→ **ZIEL 1**
Welchen durchschnittlichen Stimmenanteil erzielte die AfD laut dem Textauszug in Dinglingen-Ost?

==== TEXTAUSZUG ====

Reaktionen auf den Ausgang der Landtagswahl. Mit 21,6 Prozent zweiter Platz hinter den Grünen.
Lahr - Die AfD als zweistärkste politische Kraft in der Stadt Lahr: Das hat bei den Kommunalpolitikern für Entsetzen gesorgt.
21,6 Prozent hat die AfD in der Gesamtstadt bei der Landtagswahl am Sonntag erreicht, das ist der zweite Platz hinter den Grünen, die mit 28,1 Prozent zur stärksten Kraft geworden sind. Besonders gut haben die Rechtspopulisten in Wohngebieten abgeschnitten, in denen viele Spätaussiedler leben. In Dinglingen-Ost haben durchschnittlich 32,9 Prozent der Wähler ihr Kreuz bei der AfD gemacht, bei einem Wahllokal waren es sogar 41,3 Prozent. In der gesamten Kernstadt lag der AfD-Anteil bei 25,1 Prozent. Wie berichtet, kam die Partei mit 30,5 Prozent in Langenwinkel, 28,9 Prozent in Kippenheimweiler, 27,8 Prozent in Mietersheim und 27 Prozent in Hugsweier in vier Stadtteilen auf den ersten Platz. In Kuhbach erhielt die AfD 17,5 Prozent, in Reichenbach 16,6 und in Sulz 12,9.
Oberbürgermeister Wolfgang G. Müller wies auf eine Statistik hin, wonach 75 Prozent der AfD-Wähler aus Protest dieser Partei ihre Stimme gegeben haben. Er warnte davor, die Spätaussiedler, die die AfD gewählt haben, als Rechtsradikale oder Rassisten zu verunglimpfen. "Das sind konservative Menschen, die in ihrer Mehrheit einen starken Ordnungsstaat möchten", so Müller. Wegen der Flüchtlinge gebe es bei der Bevölkerungsgruppe eine starke Unsicherheit. Das Votum für die AfD sei keine Absage an die Lahrer Stadtpolitik, "da wird von Bund und Land eine andere Ordnungspolitik gefordert", so der OB. "Wir müssen weiterhin mit den Spätaussiedlern im Gespräch bleiben", betonte Müller.

==== BEREITGESTELLTE DATENSÄTZE ====

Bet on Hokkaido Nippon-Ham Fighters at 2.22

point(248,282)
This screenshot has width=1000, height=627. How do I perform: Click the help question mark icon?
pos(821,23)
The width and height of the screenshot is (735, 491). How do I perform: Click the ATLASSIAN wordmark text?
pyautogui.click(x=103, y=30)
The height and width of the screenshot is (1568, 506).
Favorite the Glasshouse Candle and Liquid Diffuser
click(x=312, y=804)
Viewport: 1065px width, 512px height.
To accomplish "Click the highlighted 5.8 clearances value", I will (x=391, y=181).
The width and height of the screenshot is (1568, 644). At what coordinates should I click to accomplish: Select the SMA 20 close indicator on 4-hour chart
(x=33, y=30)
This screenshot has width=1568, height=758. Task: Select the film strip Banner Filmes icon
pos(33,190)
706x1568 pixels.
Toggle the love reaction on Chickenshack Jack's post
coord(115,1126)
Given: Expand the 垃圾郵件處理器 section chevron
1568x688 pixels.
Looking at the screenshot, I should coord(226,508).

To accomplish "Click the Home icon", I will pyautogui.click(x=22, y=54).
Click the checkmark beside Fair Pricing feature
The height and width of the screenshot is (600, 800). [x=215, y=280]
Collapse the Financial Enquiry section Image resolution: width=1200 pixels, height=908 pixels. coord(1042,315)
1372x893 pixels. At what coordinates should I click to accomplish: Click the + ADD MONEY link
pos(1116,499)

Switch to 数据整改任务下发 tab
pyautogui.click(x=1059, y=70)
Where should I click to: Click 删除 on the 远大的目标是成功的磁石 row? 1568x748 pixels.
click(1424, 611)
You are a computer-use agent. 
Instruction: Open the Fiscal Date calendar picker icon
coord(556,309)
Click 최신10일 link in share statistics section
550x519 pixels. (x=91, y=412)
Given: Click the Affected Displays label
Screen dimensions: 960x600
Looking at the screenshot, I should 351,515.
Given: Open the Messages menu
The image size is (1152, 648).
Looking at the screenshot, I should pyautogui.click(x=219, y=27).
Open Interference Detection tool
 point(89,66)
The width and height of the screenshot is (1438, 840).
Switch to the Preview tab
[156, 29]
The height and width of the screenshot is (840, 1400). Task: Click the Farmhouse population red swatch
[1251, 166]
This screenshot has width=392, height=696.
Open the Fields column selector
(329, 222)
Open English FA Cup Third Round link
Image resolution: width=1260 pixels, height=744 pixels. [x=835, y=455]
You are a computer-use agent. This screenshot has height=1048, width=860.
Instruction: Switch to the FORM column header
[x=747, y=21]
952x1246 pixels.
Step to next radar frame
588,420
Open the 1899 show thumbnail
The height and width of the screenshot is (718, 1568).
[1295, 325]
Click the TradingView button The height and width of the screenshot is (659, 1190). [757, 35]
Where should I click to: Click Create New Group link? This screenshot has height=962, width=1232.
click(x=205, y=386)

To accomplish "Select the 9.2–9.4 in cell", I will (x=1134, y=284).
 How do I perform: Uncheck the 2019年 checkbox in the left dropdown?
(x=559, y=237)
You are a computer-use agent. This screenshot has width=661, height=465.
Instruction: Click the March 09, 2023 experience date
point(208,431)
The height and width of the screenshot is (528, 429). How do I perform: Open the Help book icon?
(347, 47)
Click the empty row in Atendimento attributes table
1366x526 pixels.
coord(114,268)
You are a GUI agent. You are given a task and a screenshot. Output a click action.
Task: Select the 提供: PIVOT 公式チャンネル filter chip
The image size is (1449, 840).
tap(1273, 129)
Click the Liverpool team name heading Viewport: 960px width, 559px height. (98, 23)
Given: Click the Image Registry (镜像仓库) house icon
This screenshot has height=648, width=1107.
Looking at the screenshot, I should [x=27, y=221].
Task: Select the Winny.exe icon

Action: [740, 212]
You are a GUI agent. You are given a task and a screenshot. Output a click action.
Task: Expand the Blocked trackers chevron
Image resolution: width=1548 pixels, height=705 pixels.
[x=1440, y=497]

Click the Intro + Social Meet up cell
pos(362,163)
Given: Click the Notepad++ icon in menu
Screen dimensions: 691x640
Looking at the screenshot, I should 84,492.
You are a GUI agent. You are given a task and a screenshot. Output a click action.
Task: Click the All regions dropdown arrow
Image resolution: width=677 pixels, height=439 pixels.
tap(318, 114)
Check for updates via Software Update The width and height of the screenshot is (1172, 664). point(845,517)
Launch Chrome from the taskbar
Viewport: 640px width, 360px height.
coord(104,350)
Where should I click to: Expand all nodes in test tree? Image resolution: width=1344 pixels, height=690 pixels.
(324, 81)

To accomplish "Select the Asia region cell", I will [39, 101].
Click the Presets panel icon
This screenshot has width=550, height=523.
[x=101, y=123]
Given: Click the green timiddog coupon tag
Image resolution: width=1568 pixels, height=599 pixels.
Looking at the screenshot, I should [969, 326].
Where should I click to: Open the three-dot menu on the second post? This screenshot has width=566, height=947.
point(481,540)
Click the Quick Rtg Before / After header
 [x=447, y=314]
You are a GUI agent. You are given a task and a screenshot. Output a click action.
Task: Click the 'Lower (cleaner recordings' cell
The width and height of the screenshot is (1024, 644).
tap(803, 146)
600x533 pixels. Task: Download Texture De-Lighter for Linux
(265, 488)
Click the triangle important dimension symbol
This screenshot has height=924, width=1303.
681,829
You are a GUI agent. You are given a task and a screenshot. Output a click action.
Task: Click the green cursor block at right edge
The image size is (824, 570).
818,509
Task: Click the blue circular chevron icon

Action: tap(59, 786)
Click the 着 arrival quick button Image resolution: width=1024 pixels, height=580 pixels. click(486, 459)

====

→ **ZIEL 2**
Geben Sie aus den Datensätzen die Zeilen zwischen der Zeile mit „Given: Click the Affected Displays label“ und der Zeile mit „will (x=1134, y=284).“ einschließlich unverändert wieder.

→ **LÖSUNG 1**
Durchschnittlich 32,9 Prozent.

→ **LÖSUNG 2**
Given: Click the Affected Displays label
Screen dimensions: 960x600
Looking at the screenshot, I should 351,515.
Given: Open the Messages menu
The image size is (1152, 648).
Looking at the screenshot, I should pyautogui.click(x=219, y=27).
Open Interference Detection tool
 point(89,66)
The width and height of the screenshot is (1438, 840).
Switch to the Preview tab
[156, 29]
The height and width of the screenshot is (840, 1400). Task: Click the Farmhouse population red swatch
[1251, 166]
This screenshot has width=392, height=696.
Open the Fields column selector
(329, 222)
Open English FA Cup Third Round link
Image resolution: width=1260 pixels, height=744 pixels. [x=835, y=455]
You are a computer-use agent. This screenshot has height=1048, width=860.
Instruction: Switch to the FORM column header
[x=747, y=21]
952x1246 pixels.
Step to next radar frame
588,420
Open the 1899 show thumbnail
The height and width of the screenshot is (718, 1568).
[1295, 325]
Click the TradingView button The height and width of the screenshot is (659, 1190). [757, 35]
Where should I click to: Click Create New Group link? This screenshot has height=962, width=1232.
click(x=205, y=386)

To accomplish "Select the 9.2–9.4 in cell", I will (x=1134, y=284).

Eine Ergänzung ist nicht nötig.